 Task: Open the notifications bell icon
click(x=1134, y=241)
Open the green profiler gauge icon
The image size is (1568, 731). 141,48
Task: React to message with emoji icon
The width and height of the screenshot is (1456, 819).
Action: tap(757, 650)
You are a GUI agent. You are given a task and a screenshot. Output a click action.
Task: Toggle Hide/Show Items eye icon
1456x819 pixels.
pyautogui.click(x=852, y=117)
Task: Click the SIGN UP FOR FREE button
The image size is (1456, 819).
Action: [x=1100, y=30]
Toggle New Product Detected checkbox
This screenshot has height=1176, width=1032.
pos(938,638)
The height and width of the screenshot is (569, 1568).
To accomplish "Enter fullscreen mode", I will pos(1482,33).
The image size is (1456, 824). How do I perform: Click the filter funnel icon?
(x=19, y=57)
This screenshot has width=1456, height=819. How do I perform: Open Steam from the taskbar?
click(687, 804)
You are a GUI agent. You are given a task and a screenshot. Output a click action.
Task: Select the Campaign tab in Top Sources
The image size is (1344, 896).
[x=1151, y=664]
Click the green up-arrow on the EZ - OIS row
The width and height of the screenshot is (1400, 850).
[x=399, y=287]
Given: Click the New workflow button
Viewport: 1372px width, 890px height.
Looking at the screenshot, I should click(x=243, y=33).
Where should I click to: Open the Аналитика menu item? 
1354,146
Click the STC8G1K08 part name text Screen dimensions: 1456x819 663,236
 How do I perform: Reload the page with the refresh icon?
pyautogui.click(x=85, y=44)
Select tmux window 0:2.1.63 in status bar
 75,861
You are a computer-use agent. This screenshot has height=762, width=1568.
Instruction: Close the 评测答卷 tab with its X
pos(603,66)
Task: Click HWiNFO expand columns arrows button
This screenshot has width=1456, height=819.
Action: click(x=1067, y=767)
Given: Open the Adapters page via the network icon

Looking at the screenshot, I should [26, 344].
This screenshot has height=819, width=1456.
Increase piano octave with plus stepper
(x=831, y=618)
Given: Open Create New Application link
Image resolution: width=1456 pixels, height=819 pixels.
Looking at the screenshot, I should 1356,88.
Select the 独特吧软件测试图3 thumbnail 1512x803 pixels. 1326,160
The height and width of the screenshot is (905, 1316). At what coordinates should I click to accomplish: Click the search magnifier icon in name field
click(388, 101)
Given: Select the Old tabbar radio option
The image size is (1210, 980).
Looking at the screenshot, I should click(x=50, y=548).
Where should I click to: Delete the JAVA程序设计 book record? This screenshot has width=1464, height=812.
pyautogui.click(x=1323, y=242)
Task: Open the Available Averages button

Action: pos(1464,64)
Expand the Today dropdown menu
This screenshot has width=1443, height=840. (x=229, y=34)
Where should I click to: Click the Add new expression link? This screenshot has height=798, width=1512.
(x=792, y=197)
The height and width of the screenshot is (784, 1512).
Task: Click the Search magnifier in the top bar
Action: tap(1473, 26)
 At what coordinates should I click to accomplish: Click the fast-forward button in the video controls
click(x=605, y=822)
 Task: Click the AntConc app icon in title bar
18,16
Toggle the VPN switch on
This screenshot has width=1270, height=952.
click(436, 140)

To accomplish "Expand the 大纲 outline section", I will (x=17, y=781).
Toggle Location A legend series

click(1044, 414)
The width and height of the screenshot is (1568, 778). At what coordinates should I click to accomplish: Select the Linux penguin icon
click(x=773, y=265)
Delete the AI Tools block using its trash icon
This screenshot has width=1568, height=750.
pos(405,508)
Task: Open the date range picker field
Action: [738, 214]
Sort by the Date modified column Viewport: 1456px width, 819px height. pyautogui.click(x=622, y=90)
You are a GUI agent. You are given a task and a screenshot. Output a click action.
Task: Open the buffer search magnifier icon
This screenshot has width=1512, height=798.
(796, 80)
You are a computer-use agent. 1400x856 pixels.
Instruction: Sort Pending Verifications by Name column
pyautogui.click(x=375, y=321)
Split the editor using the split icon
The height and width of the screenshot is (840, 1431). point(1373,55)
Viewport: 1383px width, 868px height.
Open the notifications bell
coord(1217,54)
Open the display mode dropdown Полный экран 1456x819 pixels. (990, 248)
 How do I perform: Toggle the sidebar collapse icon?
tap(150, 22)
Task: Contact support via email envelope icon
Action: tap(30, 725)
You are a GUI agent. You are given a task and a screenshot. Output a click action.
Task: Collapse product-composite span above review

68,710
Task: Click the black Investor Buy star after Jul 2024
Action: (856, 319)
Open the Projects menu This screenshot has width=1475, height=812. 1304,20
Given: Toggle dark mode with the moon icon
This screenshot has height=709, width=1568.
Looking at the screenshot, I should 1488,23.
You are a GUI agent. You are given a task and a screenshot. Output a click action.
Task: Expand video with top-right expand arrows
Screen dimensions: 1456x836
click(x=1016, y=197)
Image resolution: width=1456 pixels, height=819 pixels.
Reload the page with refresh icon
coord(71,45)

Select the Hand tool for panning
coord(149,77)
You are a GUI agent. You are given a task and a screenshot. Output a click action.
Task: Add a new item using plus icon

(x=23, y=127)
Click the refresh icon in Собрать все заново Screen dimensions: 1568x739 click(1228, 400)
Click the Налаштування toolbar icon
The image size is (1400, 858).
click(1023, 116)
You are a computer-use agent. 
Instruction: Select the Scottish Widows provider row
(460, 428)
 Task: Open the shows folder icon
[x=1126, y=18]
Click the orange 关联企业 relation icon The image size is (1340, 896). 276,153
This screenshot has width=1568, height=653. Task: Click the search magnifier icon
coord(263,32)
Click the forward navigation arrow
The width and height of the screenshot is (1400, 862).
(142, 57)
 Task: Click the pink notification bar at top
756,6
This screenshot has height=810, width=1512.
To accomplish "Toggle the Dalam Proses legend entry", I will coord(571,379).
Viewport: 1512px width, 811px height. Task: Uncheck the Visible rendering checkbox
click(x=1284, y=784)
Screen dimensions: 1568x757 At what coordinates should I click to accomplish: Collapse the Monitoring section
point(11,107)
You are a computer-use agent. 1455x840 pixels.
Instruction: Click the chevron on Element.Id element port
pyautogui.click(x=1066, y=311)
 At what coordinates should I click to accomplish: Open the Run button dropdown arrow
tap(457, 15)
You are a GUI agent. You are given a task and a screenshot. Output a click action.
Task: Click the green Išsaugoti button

-------------------------

> _About this exercise_
Everything from the first line of the entries above through the line with "The height and width of the screenshot is (569, 1568)." is to be reproduced exactly, and nothing else.

> _Written answer_
 Task: Open the notifications bell icon
click(x=1134, y=241)
Open the green profiler gauge icon
The image size is (1568, 731). 141,48
Task: React to message with emoji icon
The width and height of the screenshot is (1456, 819).
Action: tap(757, 650)
You are a GUI agent. You are given a task and a screenshot. Output a click action.
Task: Toggle Hide/Show Items eye icon
1456x819 pixels.
pyautogui.click(x=852, y=117)
Task: Click the SIGN UP FOR FREE button
The image size is (1456, 819).
Action: [x=1100, y=30]
Toggle New Product Detected checkbox
This screenshot has height=1176, width=1032.
pos(938,638)
The height and width of the screenshot is (569, 1568).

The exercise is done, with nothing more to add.